Philippa se había vestido con esmero para la velada. Disponía de un enorme guardarropa en la casa de lord Cambridge. Sus compañeras, en cambio, tenían que contentarse con un espacio mínimo para sus pertenencias y, además, debían empacarlas rápidamente cada vez que la reina Catalina se mudaba. Philippa compartía esos lujos con sus amigas: Cecily, Maggie Radcliffe, Jane Hawkins y Anne Chambers, y enviaba a Lucy, su propia doncella, a buscar las prendas que cualquiera de ellas necesitara.

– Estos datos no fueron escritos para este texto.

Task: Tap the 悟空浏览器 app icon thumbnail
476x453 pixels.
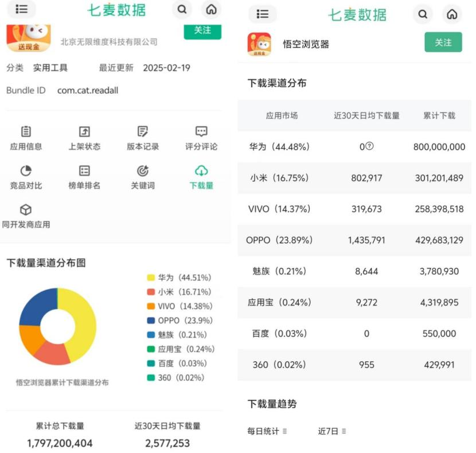Action: 259,44
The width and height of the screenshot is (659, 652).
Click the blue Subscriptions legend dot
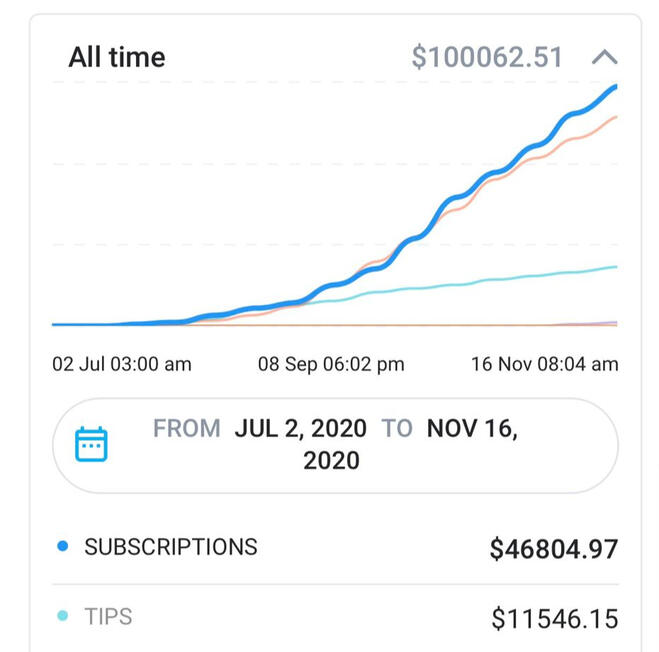[x=63, y=547]
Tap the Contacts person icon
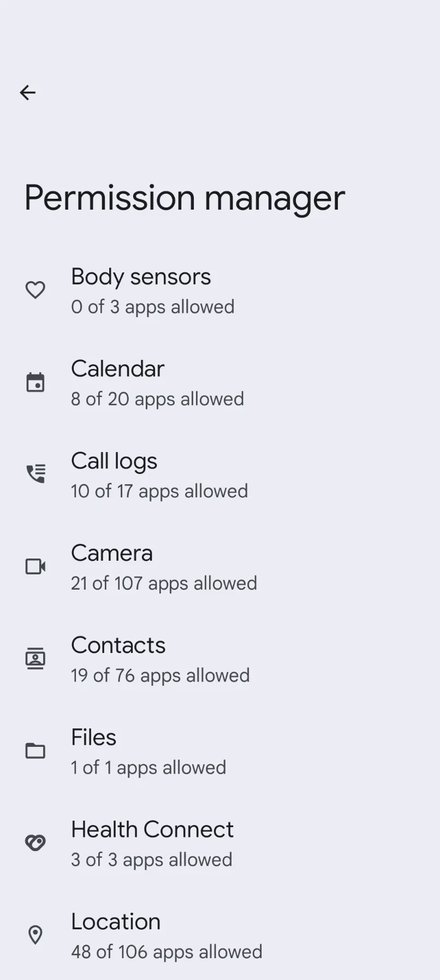This screenshot has height=980, width=440. tap(35, 658)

Para la ocasión eligió un vestido de brocado de seda color durazno. Tenía un amplio escote cuadrado con una guarda bordada en hilos de oro y falda acampanada. Las mangas ajustaban su delicado hombro y se ensanchaban hasta llegar a la muñeca adornada con puños de volados. De la cintura pendía un largo cordón dorado que sostenía una carterita de brocado de seda. Llevaba una pequeña cofia al estilo Tudor, orlada de perlas, con un velo del que se asomaba su larga cabellera caoba. Adornaba su cuello una fina cadena de oro con un colgante diseñado a partir de un broche de diamantes y esmeraldas que la abuela del rey le había regalado cuando nació.
– No veo nada que cubra tu escote -le advirtió Cecily.
– No -dijo Philippa con una sonrisa desafiante-. ¿Y qué?
– Que tus senos se ven demasiado -continuó Cecily nerviosa.